Thoughts on NCDC housing for Minister Ken Fairweather

Another discussion here on facebook group Sharp Talk. Naemon Anna asked the following on the long outstanding issue of housing:

Naemon Anna
The population of main cities in PNG, particularly Port Moresby will disproportionally be peri-urban settlers. Not only that, some interior areas of the city like Waigani where the old market is to be is now a slummy habitat with a gloomy portray. Rural -urban drift is growing and changing the face and shape of urban life very fast.
Would this trend mean we (PNGeans) no longer want to stagnant in the century-old routine village, rural life anymore? Are we seeing urban life as presenting us with different choices and opportunities of change from poverty of access to prosperity? If so, is our government also taking our choices seriously and responding to it? How is it going to respond now and in the 21st century? Does it have a plan? Does this also mean the traditional focus of development on rural development have to shift or complement urban development? Should public-private partnerships and relationship building amongst main city stakeholders including local land owners where the cities sit be a key approach to manage and address rural/urban development? Would we ignore urban development na tok em problem blo Lae or NCDC city council?

Minister Ken Fairweather and his team from the Ministry of Housing and Urban Development have a lot to work on to address urbanisation in PNG. Lukluk blo mi no mo (tasol)..


My response:

Emmanuel Narokobi
Thanks Anna, it is a pressing issue. I’m not an economist so I may miss some variables in my theory below, but maybe this could be a way to tackle the problem.

The roads up to 9 Mile are now being upgraded. 8 & 9 mile were once considered ‘out in the bush’ but there are new suburbs there now which are thriving and growing. I don’t think NCDC has done to badly within their restrictions. The two major restrictions for urban dwelling have been:

  1. Access to financing
  2. Access to land

Therefore those two factors above has resulted in the high rental and housing prices we are seeing right now in Port Moresby. So the government can maintain our roads and put up street lights and pump water into new suburbs etc but they do not currently have control over how housing is developed.
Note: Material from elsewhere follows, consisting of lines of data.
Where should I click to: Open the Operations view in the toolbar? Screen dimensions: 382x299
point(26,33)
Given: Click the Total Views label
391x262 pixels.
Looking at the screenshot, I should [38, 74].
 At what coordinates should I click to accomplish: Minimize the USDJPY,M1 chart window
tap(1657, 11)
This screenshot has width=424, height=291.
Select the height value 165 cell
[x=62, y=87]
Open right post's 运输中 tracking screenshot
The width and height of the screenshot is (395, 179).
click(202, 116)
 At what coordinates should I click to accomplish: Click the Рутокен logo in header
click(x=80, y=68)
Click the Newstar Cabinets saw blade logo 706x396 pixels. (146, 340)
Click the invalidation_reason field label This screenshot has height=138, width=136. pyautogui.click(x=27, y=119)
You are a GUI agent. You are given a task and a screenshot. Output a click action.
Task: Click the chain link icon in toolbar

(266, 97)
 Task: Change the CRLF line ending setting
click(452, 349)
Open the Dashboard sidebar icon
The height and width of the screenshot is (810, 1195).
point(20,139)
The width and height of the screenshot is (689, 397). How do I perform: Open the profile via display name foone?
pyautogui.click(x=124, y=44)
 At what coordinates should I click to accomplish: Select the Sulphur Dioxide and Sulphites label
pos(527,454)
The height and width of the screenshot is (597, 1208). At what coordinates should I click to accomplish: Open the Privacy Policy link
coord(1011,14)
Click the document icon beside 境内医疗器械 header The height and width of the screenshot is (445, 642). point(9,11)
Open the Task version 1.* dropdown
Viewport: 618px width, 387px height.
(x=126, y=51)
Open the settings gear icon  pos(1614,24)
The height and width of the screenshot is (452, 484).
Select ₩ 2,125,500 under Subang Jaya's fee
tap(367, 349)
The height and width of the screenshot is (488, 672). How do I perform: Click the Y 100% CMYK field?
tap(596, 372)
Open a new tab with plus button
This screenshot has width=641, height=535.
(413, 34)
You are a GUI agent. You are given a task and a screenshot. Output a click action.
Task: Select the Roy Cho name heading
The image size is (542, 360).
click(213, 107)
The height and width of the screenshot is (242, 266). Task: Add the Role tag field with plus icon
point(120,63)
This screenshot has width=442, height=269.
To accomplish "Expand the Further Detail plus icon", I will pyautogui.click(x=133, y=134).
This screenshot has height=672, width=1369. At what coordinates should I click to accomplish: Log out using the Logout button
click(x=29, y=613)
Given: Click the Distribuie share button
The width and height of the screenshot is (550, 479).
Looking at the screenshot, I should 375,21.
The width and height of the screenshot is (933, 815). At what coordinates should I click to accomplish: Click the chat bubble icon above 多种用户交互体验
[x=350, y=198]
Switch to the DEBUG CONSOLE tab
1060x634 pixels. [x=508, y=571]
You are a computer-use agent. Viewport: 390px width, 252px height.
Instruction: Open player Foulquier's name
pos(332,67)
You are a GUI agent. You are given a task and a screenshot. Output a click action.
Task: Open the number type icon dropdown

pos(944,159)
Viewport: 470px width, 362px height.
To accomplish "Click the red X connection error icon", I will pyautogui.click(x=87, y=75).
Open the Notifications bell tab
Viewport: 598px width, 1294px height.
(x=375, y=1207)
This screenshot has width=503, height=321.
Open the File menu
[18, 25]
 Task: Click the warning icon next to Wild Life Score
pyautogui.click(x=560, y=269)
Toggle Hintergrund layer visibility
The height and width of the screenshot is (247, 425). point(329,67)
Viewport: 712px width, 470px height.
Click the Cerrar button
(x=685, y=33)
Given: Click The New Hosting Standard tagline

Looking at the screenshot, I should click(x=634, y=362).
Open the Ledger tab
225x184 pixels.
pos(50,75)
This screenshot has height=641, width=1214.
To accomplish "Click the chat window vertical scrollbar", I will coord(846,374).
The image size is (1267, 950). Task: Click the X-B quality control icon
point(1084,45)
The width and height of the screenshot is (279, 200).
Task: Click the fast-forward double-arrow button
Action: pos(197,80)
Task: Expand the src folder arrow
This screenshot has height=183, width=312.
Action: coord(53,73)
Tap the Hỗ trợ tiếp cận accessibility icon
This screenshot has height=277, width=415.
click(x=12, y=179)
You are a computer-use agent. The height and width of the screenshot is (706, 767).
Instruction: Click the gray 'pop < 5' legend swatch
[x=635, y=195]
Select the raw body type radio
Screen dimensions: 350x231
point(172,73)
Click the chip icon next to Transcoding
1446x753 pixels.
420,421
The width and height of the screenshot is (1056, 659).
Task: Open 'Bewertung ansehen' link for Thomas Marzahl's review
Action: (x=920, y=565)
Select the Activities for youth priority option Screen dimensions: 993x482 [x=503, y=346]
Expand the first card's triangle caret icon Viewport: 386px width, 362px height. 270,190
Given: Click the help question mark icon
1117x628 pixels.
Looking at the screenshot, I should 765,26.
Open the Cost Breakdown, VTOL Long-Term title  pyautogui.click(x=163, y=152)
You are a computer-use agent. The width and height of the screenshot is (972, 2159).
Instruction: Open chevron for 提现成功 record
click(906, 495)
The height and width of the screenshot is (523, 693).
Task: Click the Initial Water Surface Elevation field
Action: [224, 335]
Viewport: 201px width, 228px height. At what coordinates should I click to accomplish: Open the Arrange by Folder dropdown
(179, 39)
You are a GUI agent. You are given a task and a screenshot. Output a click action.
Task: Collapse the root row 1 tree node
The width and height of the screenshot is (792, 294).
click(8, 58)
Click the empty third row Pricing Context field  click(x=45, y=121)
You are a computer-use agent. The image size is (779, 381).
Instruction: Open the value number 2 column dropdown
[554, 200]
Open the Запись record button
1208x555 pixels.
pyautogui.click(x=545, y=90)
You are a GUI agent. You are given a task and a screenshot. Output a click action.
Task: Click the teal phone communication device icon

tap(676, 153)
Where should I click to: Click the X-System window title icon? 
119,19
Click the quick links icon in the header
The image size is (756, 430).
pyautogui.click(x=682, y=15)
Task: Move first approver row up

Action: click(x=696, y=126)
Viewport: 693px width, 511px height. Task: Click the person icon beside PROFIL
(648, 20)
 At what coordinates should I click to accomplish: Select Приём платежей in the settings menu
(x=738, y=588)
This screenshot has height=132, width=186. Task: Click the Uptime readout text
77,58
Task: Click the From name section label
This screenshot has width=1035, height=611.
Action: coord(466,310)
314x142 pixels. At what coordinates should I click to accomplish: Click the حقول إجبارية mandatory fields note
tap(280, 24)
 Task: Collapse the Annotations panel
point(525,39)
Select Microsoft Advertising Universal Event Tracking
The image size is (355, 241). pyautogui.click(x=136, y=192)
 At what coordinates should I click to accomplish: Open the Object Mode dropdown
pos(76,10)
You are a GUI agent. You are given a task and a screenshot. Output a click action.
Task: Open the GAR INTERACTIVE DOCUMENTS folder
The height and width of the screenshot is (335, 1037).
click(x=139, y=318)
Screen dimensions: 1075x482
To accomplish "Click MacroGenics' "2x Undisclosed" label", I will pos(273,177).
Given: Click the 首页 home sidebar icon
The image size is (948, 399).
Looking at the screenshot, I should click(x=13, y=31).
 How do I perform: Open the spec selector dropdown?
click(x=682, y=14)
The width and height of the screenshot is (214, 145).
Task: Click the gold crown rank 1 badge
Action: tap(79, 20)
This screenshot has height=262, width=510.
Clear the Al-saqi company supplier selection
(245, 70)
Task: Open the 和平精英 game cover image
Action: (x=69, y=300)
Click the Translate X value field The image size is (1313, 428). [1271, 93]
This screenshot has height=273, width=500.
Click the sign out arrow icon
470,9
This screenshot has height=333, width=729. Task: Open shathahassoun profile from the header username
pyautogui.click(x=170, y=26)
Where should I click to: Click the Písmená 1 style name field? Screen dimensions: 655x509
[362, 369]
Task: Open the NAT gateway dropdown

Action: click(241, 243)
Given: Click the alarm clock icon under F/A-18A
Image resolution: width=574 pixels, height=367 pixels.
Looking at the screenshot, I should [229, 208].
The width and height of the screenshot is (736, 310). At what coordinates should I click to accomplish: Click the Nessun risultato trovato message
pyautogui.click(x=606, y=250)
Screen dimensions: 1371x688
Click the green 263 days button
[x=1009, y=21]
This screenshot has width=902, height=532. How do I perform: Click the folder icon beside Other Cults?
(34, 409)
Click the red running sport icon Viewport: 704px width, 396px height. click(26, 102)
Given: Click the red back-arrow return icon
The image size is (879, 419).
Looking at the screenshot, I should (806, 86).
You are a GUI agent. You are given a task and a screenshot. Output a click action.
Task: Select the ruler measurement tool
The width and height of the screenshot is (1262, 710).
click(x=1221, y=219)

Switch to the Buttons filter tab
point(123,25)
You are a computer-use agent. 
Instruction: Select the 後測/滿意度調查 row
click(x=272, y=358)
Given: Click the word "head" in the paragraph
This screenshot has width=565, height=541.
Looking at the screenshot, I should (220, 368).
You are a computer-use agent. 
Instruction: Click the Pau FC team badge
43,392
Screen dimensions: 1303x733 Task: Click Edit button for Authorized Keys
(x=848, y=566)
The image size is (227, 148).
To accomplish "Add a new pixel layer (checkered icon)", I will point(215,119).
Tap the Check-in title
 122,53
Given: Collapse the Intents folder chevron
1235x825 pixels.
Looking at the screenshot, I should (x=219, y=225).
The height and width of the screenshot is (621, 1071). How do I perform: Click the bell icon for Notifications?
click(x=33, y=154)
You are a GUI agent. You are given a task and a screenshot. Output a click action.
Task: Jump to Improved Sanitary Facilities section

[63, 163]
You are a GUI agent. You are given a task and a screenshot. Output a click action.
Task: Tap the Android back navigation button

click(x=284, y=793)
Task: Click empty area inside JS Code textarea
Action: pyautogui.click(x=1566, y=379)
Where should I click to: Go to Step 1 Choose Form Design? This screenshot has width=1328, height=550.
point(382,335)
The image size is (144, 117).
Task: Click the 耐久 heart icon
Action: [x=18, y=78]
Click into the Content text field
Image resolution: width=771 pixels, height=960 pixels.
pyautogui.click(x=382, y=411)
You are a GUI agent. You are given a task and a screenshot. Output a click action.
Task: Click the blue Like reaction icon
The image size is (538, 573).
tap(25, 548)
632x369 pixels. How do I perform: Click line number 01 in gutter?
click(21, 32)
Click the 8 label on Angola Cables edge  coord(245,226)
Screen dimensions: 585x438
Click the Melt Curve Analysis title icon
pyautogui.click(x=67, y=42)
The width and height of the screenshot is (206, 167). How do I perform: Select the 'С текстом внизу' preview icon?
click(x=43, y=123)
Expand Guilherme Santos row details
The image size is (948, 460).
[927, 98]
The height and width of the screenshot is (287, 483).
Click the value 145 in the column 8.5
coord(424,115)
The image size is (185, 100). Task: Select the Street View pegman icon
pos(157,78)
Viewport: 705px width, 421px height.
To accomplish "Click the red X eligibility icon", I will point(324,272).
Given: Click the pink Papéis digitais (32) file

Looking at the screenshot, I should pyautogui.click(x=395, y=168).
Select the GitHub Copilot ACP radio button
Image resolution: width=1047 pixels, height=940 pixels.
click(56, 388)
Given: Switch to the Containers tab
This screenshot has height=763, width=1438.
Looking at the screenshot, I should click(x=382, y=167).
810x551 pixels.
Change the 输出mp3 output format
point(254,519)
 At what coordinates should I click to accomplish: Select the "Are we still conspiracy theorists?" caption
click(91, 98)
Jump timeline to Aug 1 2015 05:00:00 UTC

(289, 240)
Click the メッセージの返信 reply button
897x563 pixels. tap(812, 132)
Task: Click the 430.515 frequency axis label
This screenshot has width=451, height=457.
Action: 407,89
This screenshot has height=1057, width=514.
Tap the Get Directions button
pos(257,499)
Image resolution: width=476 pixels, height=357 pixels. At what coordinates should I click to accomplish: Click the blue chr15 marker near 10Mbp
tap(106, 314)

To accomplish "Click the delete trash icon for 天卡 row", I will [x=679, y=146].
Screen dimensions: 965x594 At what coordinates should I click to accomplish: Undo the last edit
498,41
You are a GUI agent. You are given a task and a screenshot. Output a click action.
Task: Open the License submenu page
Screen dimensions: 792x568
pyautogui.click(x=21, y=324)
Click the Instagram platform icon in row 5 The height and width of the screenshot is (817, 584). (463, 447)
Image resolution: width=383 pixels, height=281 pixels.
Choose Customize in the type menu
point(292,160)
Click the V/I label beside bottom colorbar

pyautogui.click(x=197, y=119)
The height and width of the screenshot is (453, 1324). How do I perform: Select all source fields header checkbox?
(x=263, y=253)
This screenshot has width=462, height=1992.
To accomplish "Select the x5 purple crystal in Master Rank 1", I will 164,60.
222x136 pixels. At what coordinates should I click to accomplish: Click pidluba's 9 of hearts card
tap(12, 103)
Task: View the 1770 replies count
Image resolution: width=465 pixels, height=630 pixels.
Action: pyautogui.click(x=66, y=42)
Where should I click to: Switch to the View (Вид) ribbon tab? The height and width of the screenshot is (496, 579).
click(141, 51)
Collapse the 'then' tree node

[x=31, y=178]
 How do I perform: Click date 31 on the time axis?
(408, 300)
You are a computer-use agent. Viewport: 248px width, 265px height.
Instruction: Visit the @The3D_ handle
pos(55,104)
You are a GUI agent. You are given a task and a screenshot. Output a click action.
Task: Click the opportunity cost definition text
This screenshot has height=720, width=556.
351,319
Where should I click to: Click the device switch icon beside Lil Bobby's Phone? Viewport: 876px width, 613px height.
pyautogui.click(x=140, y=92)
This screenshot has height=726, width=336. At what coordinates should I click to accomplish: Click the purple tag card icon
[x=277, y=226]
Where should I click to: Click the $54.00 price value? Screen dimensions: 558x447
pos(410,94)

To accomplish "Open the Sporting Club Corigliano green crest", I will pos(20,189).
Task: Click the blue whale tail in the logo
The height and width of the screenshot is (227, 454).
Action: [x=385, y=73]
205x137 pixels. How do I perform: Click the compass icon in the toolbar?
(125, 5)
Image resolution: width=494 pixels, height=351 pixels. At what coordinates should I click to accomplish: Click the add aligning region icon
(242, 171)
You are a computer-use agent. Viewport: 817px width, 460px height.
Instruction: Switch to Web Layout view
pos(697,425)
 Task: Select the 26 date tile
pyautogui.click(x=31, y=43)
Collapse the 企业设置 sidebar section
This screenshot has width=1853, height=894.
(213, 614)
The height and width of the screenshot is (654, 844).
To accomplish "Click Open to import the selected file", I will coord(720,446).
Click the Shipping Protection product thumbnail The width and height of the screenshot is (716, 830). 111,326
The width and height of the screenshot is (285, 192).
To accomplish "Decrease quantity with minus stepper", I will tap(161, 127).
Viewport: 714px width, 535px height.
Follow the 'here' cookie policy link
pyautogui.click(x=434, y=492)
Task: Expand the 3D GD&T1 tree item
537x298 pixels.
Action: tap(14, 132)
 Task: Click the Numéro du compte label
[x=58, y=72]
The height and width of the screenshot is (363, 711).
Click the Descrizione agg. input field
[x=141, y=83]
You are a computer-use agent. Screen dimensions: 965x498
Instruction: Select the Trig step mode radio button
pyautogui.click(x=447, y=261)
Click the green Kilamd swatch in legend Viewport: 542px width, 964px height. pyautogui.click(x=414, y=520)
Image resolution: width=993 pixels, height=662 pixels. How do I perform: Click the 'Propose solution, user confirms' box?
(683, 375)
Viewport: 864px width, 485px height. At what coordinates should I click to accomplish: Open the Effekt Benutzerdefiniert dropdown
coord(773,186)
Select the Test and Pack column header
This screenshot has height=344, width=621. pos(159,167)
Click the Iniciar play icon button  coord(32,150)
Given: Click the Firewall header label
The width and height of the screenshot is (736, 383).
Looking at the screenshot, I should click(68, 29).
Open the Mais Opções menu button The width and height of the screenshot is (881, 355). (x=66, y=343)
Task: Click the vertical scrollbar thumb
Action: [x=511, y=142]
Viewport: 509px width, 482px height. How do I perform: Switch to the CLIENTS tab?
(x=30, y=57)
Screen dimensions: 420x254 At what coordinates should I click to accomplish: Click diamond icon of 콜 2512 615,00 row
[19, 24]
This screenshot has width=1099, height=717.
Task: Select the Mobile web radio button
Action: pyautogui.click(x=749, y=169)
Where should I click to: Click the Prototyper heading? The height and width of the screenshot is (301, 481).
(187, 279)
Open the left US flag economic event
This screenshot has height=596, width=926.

So Fairweathers team needs to look at the following to ease the 2 major restrictions as mentioned above:

1. National Housing Commission (NHC) management need to be sacked and the NHC needs to be privatized and brought under IPBC. They have a huge portfolio if properties that have been grossly mismanaged for years. They have assets tat just need better management to turn it around.

On this note as well, once NHC can sort out its properties then it can do things like say moving the Wanigela settlement from Koki into proper housing so that the Koki market area can be cleaned up and opened for retail businesses and public entertainment.

2. We have several Urban Development Lease’s (UDL) in the hands of individuals who have no money to develop them or we have these UDL’s somehow falling into the hands of foreigners who continue building high priced accommodation which the average PNG’ean can’t afford. So the State needs to work with these UDL owners to help them get finance to develop some of these large areas of land tied up in the UDL’s. This will also lead Fairweather into how the Land Titles Commission has been run.

3. We have allot of traditional land in Port Moresby as well, but landowners have to be educated on how they can benefit from this. Landowners in NCDC should be treated just like landowners in mining companies. We ask them politely if we can use their land and if they say No, okay we leave it.

If they say Yes, then we get all the clans together we setup a Property Trust for them and all rentals for whatever is done on that land is paid to them. So they effectively become property tycoons in NCDC with royalties paid to their family trusts.

So thats what the government can do on their end, the landowners themselves need to work with each other to make this work. Some thoughts on what they can do within their families can be read here.

The result of an ease on those two major restrictions will then mean a stable property market to invest in and so banks will feel more comfortable to lend.